**Text block**
──────

# Lets chat about snow blowers (throwers)



## chrisstef (Mar 3, 2010)

Well after a 6 hour battle with my driveway post blizzard here in CT im in the market for a new snow blower. Ive got a driveway with some serious pitch to it and around 150' long. I gave my 8hp 24" snow blower the beatin of its life time and after falling on my face one too many times humping that pig up the driveway im in the market for a new machine. Im thinking about going with a tracked machine. Any one out there have any experience with tracked machines or clearing steep driveways?


----------



## superstretch (Jan 10, 2011)

My neighbor plows with a mini bulldozer.. its loud as heck, but the track noise is awesome. I run an old Ariens 7hp 26" that feels like it was made of 1/4" plate steel and ate the 18" I had with ease.. then again, I wasn't facing the 30" you guys had.

What about a 4 wheeler or attachment for a truck?


----------



## JR_Dog (Jan 18, 2012)

Depending on what your better half let's you get away with… and I assume you mow your lawn in the summer so that helps for justification considering it comes with a 54" Mower deck too "Less time on the mower in the summer and snow blowing in the winter - more time with the family" ... when I lived in VT I got away with ordering a John Deere X520 lawn and garden tractor with a 44" snow blower, wheel chains and 4 - 75lb weights that connected to the back. I had an approx 800 - 1000 foot driveway and I was able to clear that within an hour or so; certainly able to clear a center swath for a car to drive through with two passes - 10 to 15 minutes. I know that extra cash would probably be better spent on a new woodworking device but for the sake of staying true to this forum topic I can't tell you how nice it was to see the snow pile up and not have to worry about it. I hesitate to say it but at the time, around 2009 - 2010, it ran me around 8 to 9k; like I said probably tough to not channel that kind of funding approval from "the boss" towards woodworking devices. But ya never know…. Stay warm my brutha….


----------



## Mosquito (Feb 15, 2012)

──────

**Data excerpt**
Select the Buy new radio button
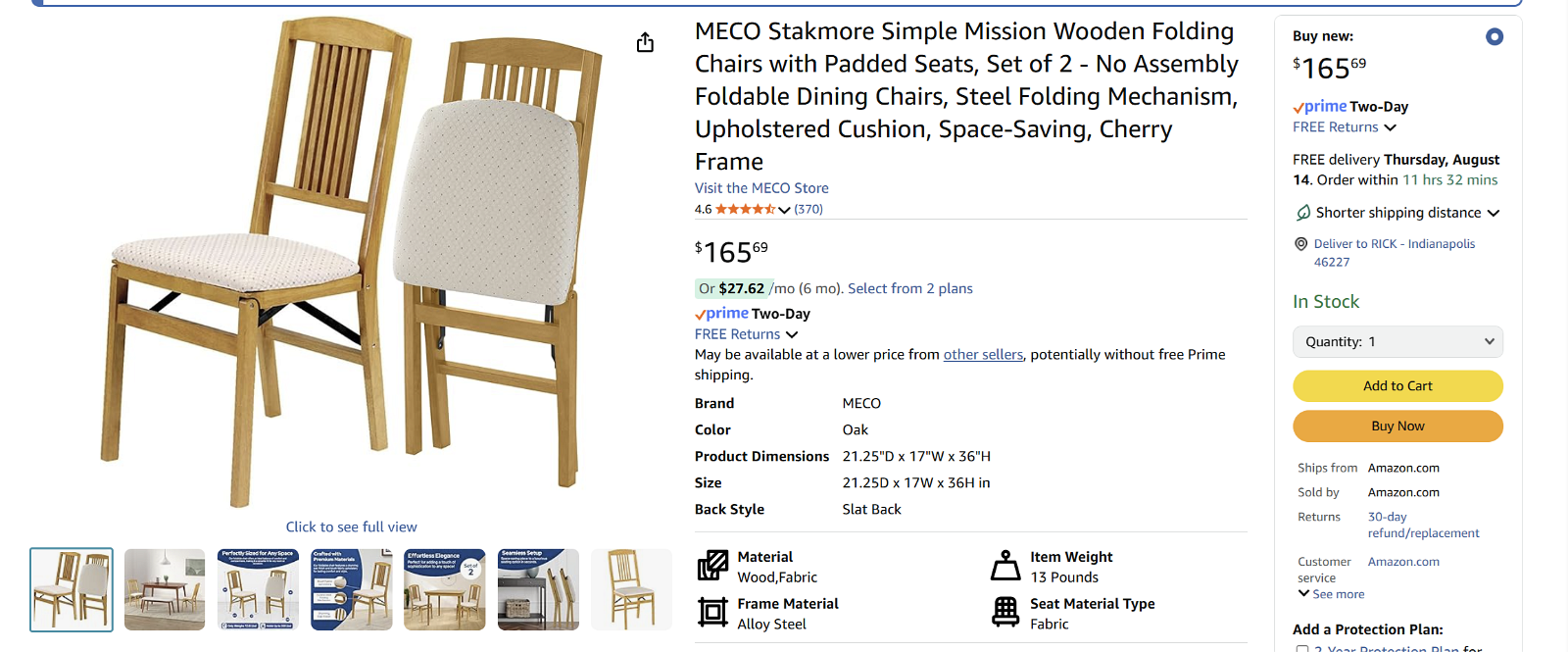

──────

**Work to complete**
#1 Reproduce the part of the snow blower thread from "## superstretch (Jan" to "you guys had.".
#2 Summarize the snow blower thread in two sentences.
The data has no connection to the snow blower thread.

**Solutions**
#1
## superstretch (Jan 10, 2011)

My neighbor plows with a mini bulldozer.. its loud as heck, but the track noise is awesome. I run an old Ariens 7hp 26" that feels like it was made of 1/4" plate steel and ate the 18" I had with ease.. then again, I wasn't facing the 30" you guys had.

#2 After six hours clearing a steep, roughly 150-foot driveway in CT with an 8hp 24" snow blower following a blizzard, the first poster is shopping for a new machine, is considering a tracked one, and asks about experience with tracked machines or steep driveways. Replies mention a neighbor who plows with a mini bulldozer, an old Ariens 7hp 26" machine, a 4 wheeler or truck attachment, and a John Deere X520 tractor with a 44" snow blower that cleared an 800 to 1000 foot driveway in about an hour.